The churches throughout Judaea, Galilee and Samaria were now left in peace, building themselves up, living in the fear of the Lord, and filled with the consolation of the Holy Spirit.

Peter visited one place after another and eventually came to the saints living down in Lydda. There he found a man called Aeneas, a paralytic who had been bedridden for eight years. Peter said to him, ‘Aeneas, Jesus Christ cures you: get up and fold up your sleeping mat.’ Aeneas got up immediately; everybody who lived in Lydda and Sharon saw him, and they were all converted to the Lord.

At Jaffa there was a woman disciple called Tabitha, or Dorcas in Greek, who never tired of doing good or giving in charity. But the time came when she got ill and died, and they washed her and laid her out in a room upstairs. Lydda is not far from Jaffa, so when the disciples heard that Peter was there, they sent two men with an urgent message for him, ‘Come and visit us as soon as possible.’

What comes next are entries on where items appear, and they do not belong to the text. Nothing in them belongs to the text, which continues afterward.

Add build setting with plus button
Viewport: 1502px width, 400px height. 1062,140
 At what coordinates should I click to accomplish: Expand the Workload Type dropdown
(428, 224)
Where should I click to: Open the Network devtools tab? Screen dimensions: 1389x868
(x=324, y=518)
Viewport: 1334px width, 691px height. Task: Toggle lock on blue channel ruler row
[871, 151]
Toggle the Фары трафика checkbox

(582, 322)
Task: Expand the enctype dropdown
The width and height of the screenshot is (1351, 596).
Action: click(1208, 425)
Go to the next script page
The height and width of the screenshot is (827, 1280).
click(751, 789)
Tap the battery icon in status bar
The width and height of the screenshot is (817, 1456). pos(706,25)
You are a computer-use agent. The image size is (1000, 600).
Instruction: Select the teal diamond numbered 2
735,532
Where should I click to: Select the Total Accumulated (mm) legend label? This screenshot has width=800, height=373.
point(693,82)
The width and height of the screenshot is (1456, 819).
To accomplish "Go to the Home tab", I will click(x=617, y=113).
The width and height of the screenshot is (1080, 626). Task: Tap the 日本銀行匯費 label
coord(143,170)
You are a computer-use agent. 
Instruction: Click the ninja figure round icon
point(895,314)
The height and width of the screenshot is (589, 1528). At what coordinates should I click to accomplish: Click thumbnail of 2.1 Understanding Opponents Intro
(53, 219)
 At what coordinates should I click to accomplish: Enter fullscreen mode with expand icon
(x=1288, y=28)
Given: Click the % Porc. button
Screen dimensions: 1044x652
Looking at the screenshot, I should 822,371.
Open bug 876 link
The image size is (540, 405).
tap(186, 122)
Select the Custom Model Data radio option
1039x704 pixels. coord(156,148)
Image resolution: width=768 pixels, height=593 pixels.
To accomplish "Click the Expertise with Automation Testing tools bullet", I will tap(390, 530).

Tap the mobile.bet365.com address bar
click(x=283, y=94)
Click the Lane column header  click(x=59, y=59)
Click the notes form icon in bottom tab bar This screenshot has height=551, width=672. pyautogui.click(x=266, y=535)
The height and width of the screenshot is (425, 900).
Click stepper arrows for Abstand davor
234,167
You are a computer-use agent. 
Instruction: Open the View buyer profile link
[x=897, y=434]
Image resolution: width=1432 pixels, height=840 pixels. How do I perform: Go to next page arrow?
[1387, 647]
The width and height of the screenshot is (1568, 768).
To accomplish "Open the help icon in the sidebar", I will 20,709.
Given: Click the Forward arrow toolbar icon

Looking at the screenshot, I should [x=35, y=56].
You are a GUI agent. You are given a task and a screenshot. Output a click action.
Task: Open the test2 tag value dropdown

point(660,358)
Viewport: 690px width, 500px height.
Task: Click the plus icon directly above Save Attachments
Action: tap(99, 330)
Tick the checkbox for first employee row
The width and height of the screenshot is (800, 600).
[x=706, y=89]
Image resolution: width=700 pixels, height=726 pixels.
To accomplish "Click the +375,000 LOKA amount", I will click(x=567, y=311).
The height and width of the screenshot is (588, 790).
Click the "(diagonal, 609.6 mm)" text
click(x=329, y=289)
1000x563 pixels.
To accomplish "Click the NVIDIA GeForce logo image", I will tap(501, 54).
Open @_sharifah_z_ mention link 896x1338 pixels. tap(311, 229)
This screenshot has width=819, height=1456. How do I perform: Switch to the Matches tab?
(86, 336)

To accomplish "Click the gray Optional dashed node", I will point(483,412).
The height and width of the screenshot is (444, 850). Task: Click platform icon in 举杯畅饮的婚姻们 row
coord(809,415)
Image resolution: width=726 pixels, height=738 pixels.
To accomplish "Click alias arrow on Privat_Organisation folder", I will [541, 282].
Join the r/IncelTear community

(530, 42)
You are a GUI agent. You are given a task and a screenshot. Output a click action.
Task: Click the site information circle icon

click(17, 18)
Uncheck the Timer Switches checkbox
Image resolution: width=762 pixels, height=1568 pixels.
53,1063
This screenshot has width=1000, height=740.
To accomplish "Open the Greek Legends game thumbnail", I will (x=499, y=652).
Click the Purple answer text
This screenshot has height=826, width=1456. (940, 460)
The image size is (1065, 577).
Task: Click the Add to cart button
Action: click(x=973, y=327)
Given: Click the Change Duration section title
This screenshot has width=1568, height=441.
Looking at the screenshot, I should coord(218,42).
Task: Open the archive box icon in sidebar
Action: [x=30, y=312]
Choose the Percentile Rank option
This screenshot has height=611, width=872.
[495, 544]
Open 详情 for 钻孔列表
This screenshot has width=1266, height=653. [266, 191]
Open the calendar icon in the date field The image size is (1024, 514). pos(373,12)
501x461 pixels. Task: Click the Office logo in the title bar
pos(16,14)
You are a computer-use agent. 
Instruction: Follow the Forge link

Peter went back with them straightaway, and on his arrival they took him to the upstairs room, where all the widows stood round him in tears, showing him tunics and other clothes Dorcas had made when she was with them. Peter sent them all out of the room and knelt down and prayed. Then he turned to the dead woman and said, ‘Tabitha, stand up.’ She opened her eyes, looked at Peter and sat up. Peter helped her to her feet, then he called in the saints and widows and showed them she was alive. The whole of Jaffa heard about it and many believed in the Lord.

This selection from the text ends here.